Jest to spójne ze wspomnianym wcześniej kultem wydajności i niezawodności w pracy. Z tego samego powodu kobiety po urodzeniu dzieci często doświadczają trudności z powrotem na rynek pracy. Czują, że ich pozycja jest zagrożona. To z kolei powoduje wstrzymywanie decyzji o ciąży, decydowanie się na nią w czasie, kiedy częściej pojawiają się komplikacje, obawy przed niepowodzeniem, straceniem szansy na macierzyństwo. W skrajnej postaci pojawia się rozwarstwienie ludzi na dwie grupy – bezgranicznie oddanych pracy i zaniedbujących inne sfery życia lub własne zdrowie oraz takich, którzy cenią sobie życie poza pracą, ale trudno jest im konkurować zawodowo z tymi pierwszymi. Choć to właśnie ci pierwsi są bardziej narażeni na wypalenie zawodowe i depresję.

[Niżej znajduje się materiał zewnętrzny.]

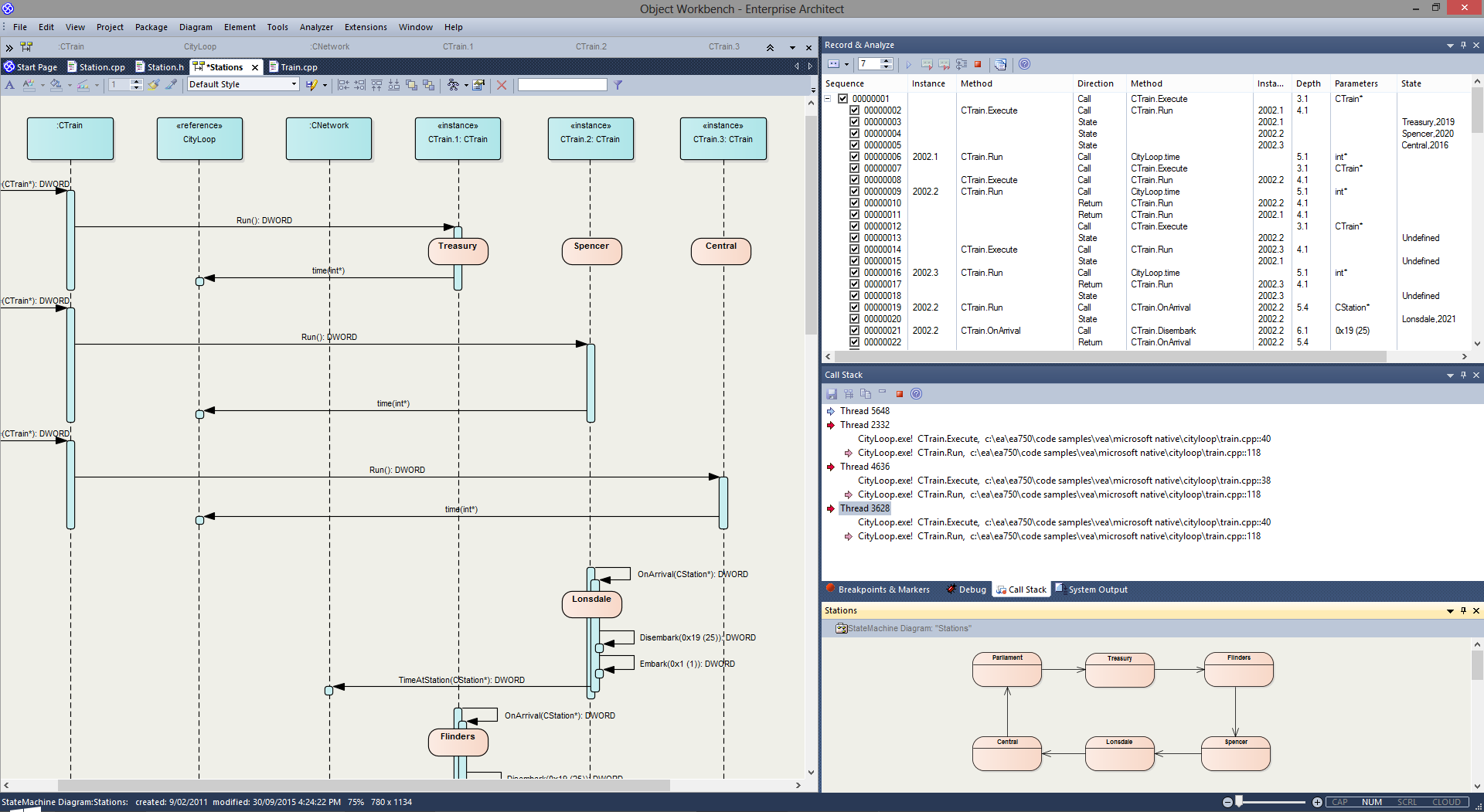Open the Breakpoints & Markers tab
This screenshot has height=812, width=1484.
pos(883,589)
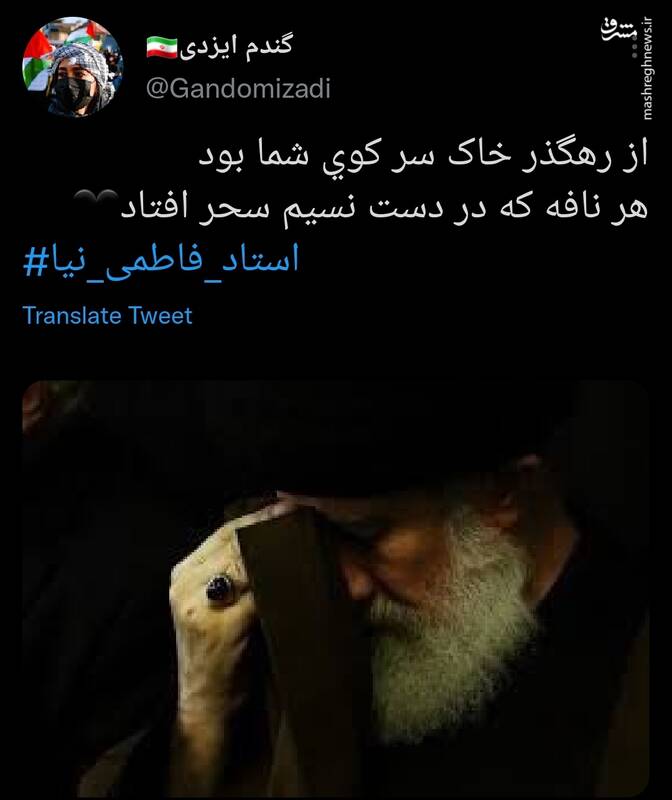
Task: Click the hash symbol of the hashtag
Action: 35,262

Mówimy o menstruacji. Zapominamy jednak, że kobiety mierzą się także z menopauzą. Ten czas w życiu kobiet często jest postrzegany równie negatywnie. Jak ocenia pan szanse na zmiany w tym zakresie, także dzięki podejściu pracodawców?
Temat menstruacji jest dla mnie symboliczny. Myślę, że istnieje potrzeba lepszego zrozumienia kondycji człowieka, w którą wpisane są chwile lub okresy gorszego samopoczucia, słabości zdarzające się zarówno kobietom, jak i mężczyznom. Nie ma znaczenia, czy dotyczą one menstruacji, menopauzy, migrenowych bólów głowy, rozrostu prostaty czy zespołu jelita drażliwego. Jeżeli otoczenie wspiera nas w chwilach słabości, mamy do niego większą ochotę wracać oraz zaangażować się jeszcze bardziej, kiedy wrócą do nas siły. Mamy też więcej empatii i gotowości wspierania innych, kiedy ci znajdą się w podobnej sytuacji. Zrozumienie tej prostej zależności leży w interesie każdego pracodawcy.
Widzi pan w Polsce szansę dla inicjatyw promujących zdrowie menstruacyjne? A może dla polskiego rynku pracy na taką kampanię społeczną jest jeszcze trochę za wcześnie?
Tego typu inicjatywa ma za zadanie zmianę sposobu myślenia. Uznanie jej za przedwczesną jest pozbawione sensu. Czemu miałaby służyć, jeżeli poruszane tu tematy spotykałyby się z pełnym zrozumieniem i otwartością?